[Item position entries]

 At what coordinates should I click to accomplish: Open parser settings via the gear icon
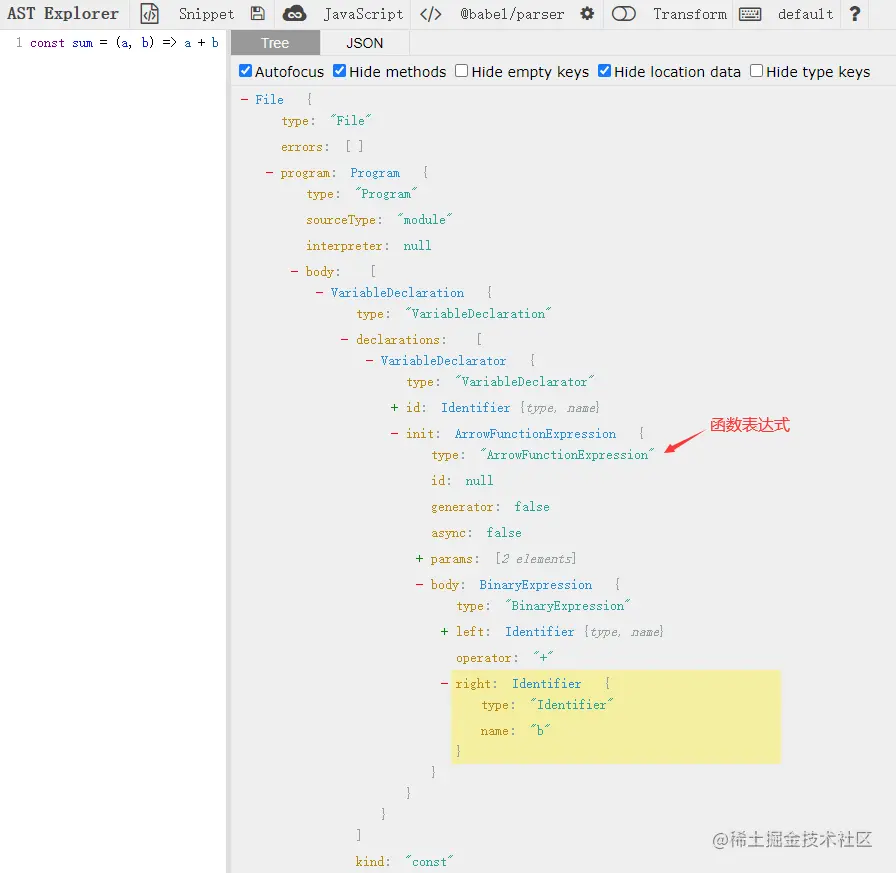coord(588,14)
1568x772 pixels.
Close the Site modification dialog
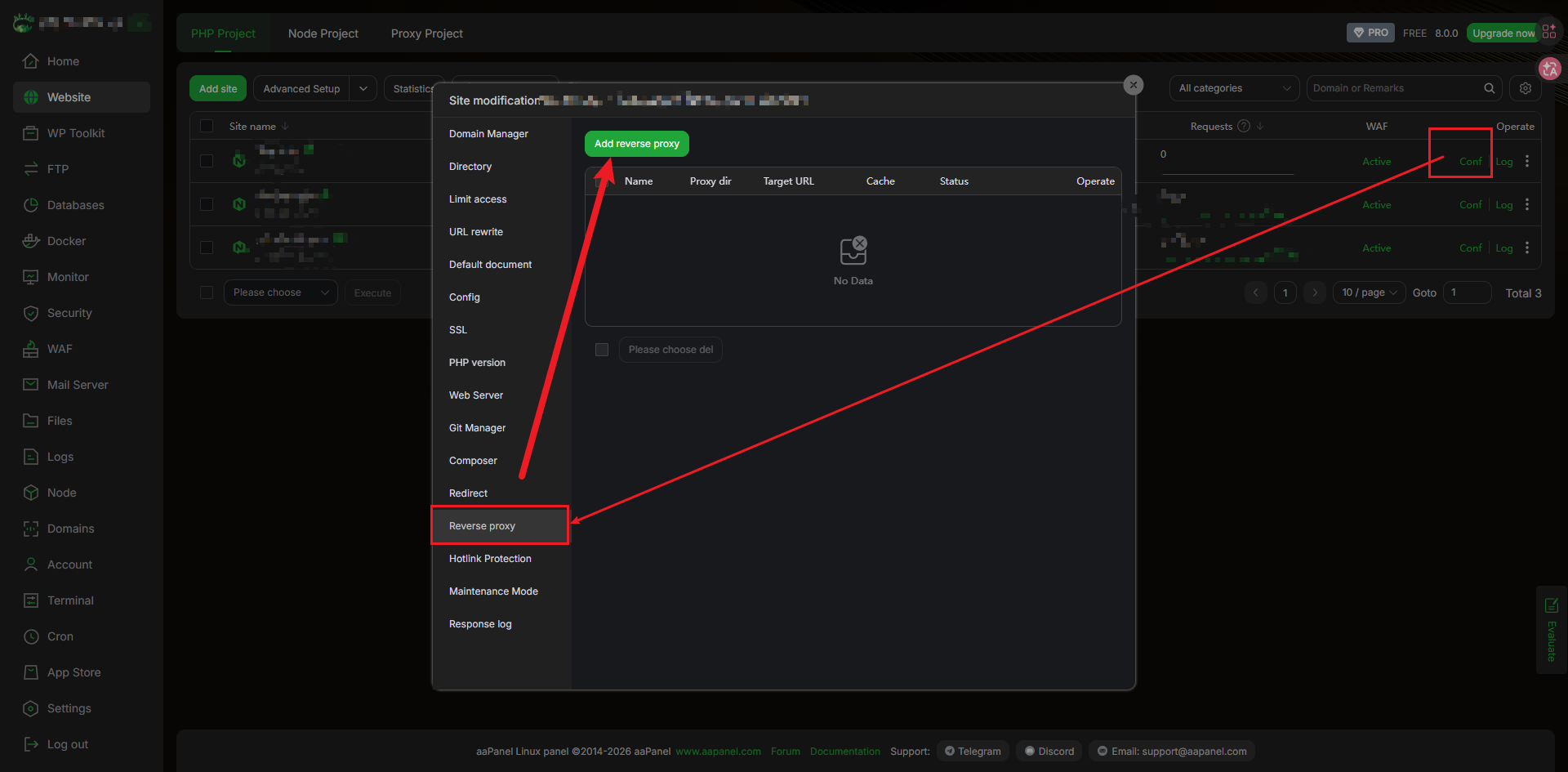click(1133, 85)
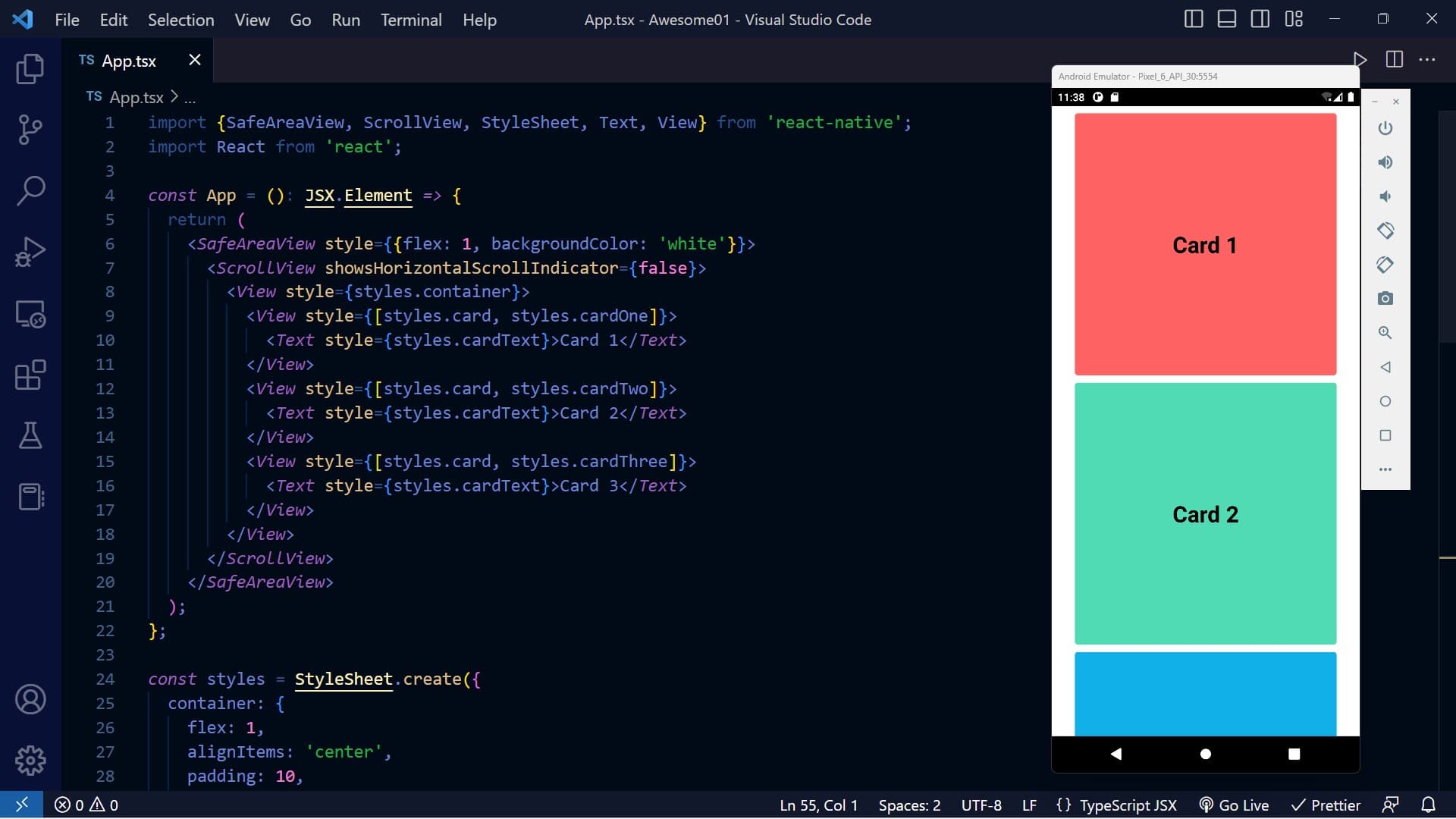1456x819 pixels.
Task: Open the Run and Debug view
Action: tap(30, 252)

STATED TASK:
How many lines in the rows above contain the word "Open"? Count only matches with the same capitalization, and reply with the number alone.

EXERCISE SOLUTION:
2